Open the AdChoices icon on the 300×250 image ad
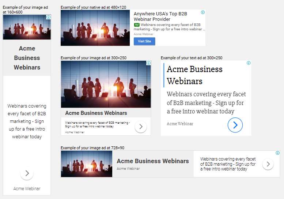The width and height of the screenshot is (284, 199). point(148,63)
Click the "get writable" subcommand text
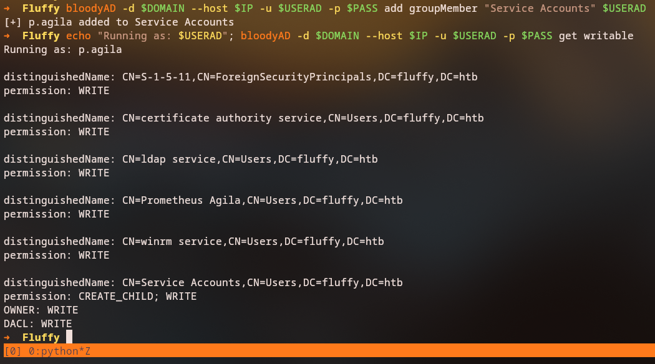 point(596,36)
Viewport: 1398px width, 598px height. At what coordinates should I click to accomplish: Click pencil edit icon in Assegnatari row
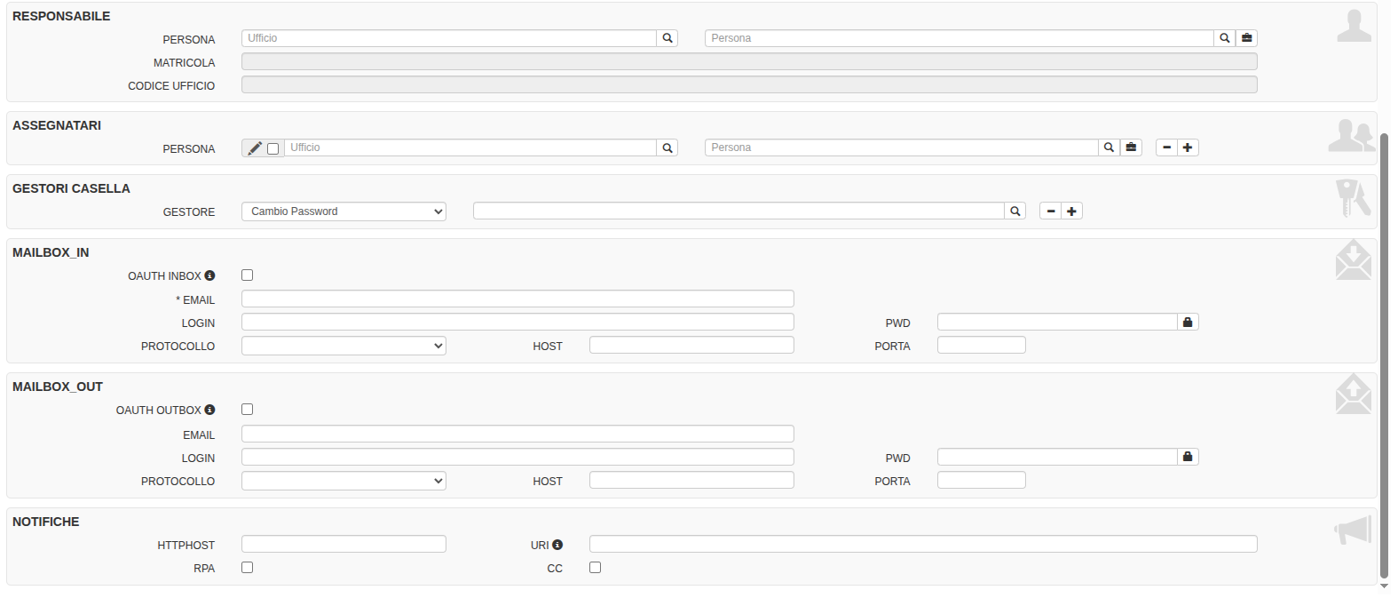(255, 148)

========================

The task | The copy starts at the line holding "Viewport: 1398px width, 598px" and ends at the last line of the records above. Transcribe those lines exactly, pictures excluded.

Your solution |
Viewport: 1398px width, 598px height. At what coordinates should I click to accomplish: Click pencil edit icon in Assegnatari row
(255, 148)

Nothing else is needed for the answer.